Begundal itu mengerang. “Kamu akan dibebaskan setelah ini dan direhabilitasi.”

“Aku tidak gila. Ledakan itu yang gila.” Kamu menyahut dingin.

Kepalan tangan begundal berkumis meninju jeruji, membuatnya bergetar hingga menguncang perutmu yang belum terisi roti Natal. Sekarang masih 29 Desember, masih ada sisa waktu untuk menikmati Natal. Kendati Natal tak pernah lebih berarti di mata orang-orang. Kamu mengingat kembali perayaan Natal tahun lalu yang dirancang megah. Terlalu megah sampai-sampai orang-orang tega meninggalkan Tuhan di loteng untuk menjaga hadiah anak-anak. Sementara Santa menjadi bintang utama yang dielu-elukan.
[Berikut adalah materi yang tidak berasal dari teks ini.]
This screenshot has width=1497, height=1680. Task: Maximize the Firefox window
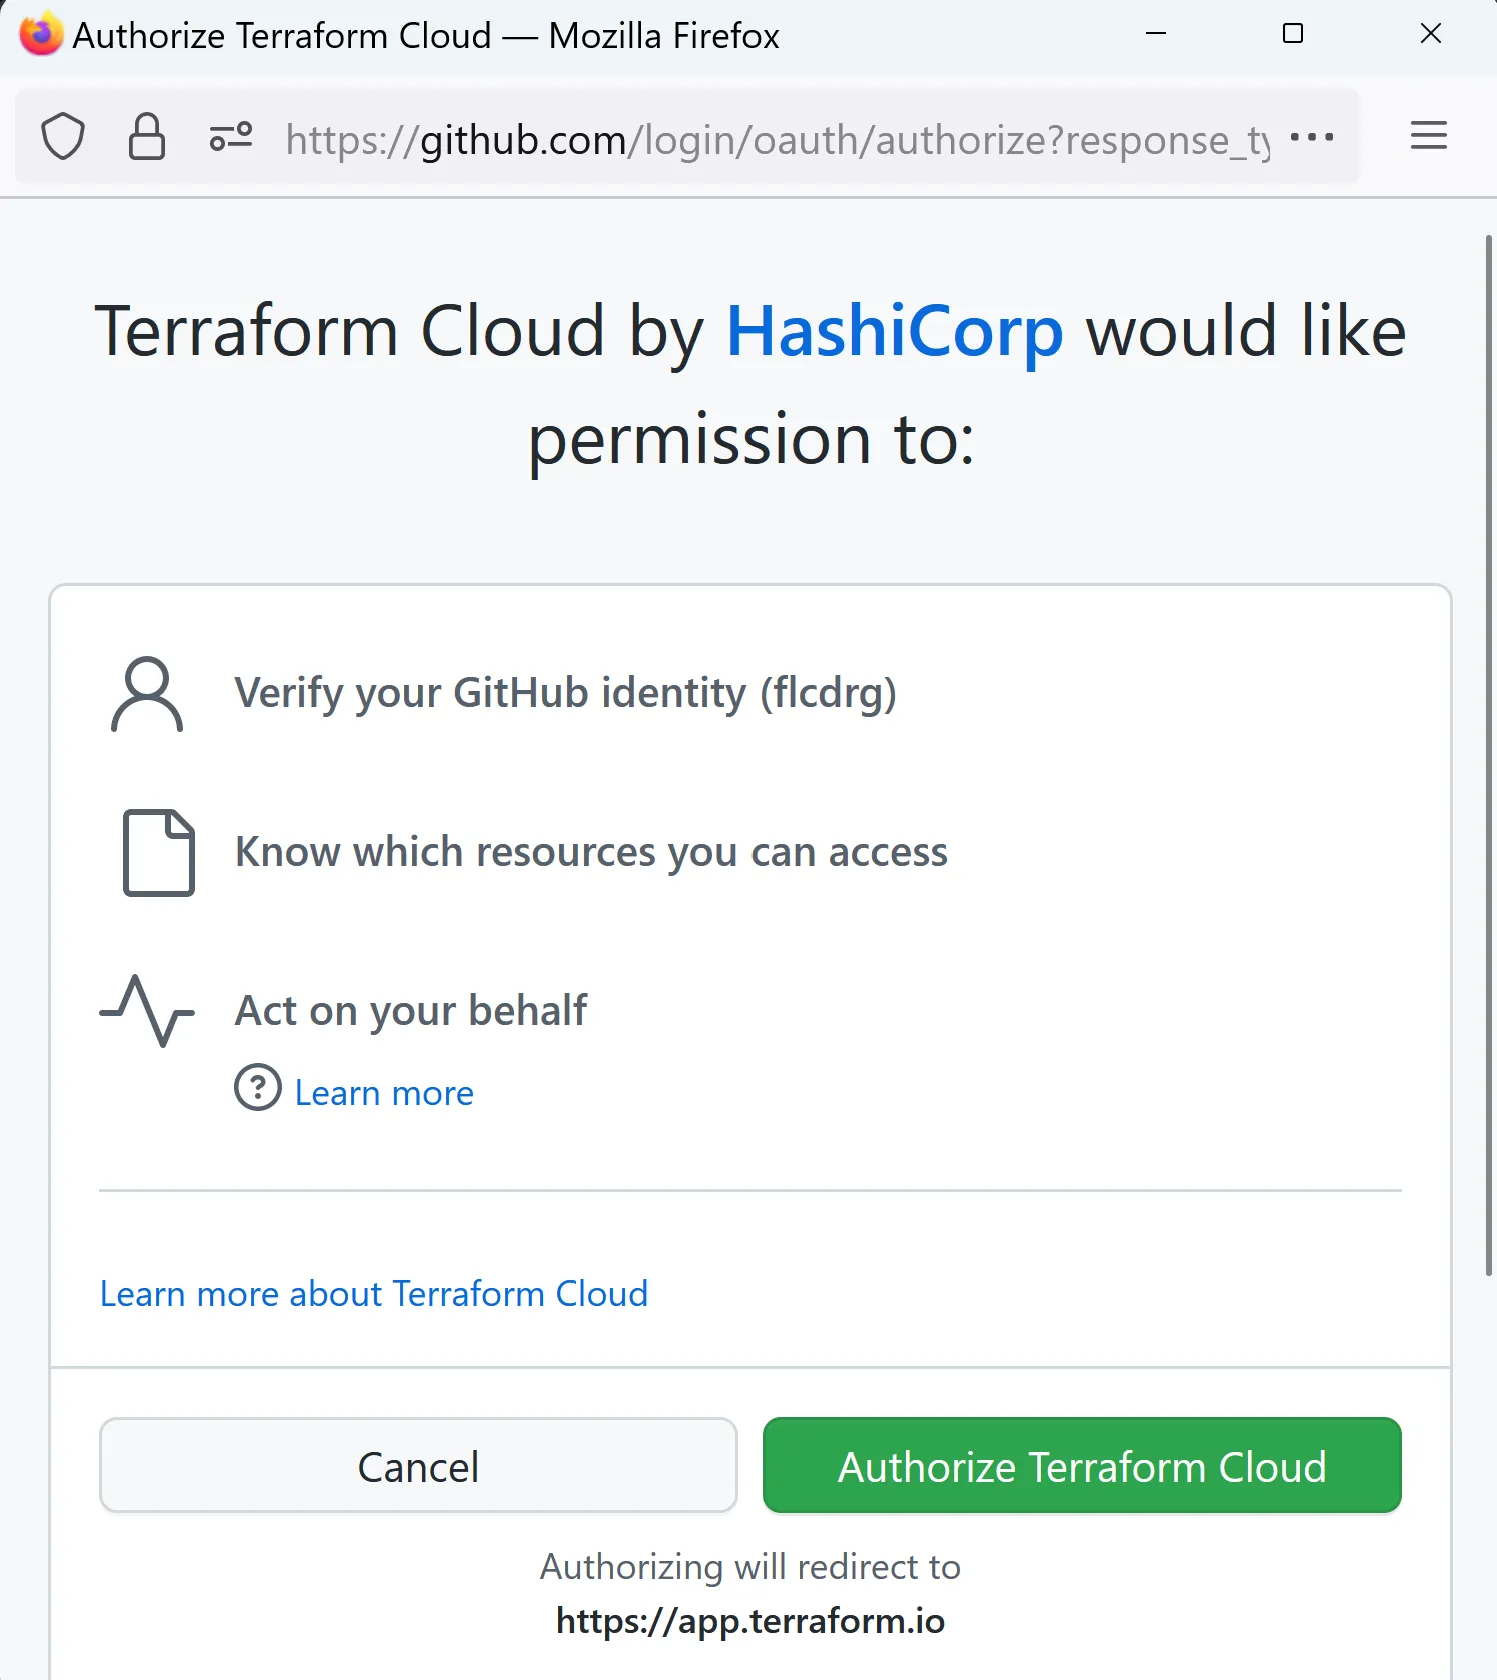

Kamu juga masih ingat kisruhnya wajah pendeta muda berdahi bocor itu selepas Natal usai. Ia meratapi bungkus kue dan ceceran hiasan yang berjatuhan di lantai. Kamu ditinggal sendiri di gereja karena jantung kakak tiba-tiba kambuh. Orang tua itu menitipkanmu pada pendeta muda dan petugas kebersihan yang gemar menyapu. Tapi tiba-tiba pendeta muda itu menangis di sebelahmu.

“Tidak ada yang berdoa malam ini. Tapi kami masih sangat dicintai.”

Sejak rintihan itu mengalun merdu, kamu akhirnya tahu apa arti Natal. Orang-orang telah kehilangan cinta. Tapi kendati Natal selalu meriah, Santa selalu istimewa, dan pohon natal selalu megah. Hadiah yang terbaik hanya doamu malam itu. Doa yang begitu tulus dan rapuh. Sampai kidung “will i dance for You, Jesus?” kembali dinyanyikan malaikat, di tengah puing-puing kemegahan Natal yang terkubur.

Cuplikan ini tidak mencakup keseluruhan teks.